# Problem to work on
In the entries below, count every line containing "computer". Return the number and nothing else.

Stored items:

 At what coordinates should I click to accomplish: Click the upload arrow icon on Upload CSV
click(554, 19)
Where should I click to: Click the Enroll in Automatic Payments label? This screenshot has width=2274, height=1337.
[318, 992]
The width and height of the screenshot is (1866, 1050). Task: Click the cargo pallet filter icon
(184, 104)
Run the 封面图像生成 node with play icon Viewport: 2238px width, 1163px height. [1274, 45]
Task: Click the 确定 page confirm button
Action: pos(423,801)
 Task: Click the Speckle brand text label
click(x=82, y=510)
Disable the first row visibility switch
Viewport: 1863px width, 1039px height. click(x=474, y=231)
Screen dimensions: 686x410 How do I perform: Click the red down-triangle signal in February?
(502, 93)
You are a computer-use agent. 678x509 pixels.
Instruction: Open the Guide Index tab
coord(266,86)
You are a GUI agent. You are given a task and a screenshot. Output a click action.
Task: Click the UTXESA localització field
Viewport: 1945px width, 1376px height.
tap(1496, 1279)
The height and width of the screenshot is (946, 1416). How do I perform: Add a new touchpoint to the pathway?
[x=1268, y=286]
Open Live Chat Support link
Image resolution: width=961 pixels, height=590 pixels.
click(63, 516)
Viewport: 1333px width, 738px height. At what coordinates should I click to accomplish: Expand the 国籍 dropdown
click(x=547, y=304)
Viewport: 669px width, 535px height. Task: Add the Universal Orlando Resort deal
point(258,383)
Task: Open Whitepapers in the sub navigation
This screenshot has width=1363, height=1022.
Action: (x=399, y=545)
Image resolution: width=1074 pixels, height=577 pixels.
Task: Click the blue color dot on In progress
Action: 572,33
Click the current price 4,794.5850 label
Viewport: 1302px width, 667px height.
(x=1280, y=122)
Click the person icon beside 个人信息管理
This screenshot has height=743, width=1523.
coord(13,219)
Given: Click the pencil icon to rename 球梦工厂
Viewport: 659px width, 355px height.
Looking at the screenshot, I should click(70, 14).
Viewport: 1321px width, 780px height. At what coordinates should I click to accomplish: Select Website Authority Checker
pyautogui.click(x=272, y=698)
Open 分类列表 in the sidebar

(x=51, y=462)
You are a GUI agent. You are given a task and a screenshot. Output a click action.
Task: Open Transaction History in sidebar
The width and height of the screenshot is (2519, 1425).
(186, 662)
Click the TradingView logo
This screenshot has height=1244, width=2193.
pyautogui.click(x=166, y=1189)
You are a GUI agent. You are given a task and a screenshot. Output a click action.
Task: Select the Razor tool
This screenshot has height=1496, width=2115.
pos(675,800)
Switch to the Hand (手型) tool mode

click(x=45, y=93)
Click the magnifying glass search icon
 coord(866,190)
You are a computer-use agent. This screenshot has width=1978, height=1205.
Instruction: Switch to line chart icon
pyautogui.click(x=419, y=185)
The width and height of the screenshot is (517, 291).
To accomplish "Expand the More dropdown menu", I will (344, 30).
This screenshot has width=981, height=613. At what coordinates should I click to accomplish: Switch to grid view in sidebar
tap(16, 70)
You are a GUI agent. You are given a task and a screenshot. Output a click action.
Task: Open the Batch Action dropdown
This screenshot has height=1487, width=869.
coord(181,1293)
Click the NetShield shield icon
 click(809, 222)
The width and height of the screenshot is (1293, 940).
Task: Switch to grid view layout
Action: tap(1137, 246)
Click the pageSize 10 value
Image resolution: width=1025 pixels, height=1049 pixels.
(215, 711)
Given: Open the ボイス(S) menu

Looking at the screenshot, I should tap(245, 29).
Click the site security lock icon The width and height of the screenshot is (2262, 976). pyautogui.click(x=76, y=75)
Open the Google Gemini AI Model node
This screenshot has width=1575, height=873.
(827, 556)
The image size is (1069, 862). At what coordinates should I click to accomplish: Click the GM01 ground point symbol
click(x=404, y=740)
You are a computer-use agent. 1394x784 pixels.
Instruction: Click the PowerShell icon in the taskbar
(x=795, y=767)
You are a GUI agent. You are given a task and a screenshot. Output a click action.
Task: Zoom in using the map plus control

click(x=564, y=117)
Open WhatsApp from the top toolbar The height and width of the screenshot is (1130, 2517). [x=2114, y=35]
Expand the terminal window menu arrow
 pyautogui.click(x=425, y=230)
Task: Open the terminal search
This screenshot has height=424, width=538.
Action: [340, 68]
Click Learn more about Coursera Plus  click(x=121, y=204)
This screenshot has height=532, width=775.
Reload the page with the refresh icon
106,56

# Answer area
3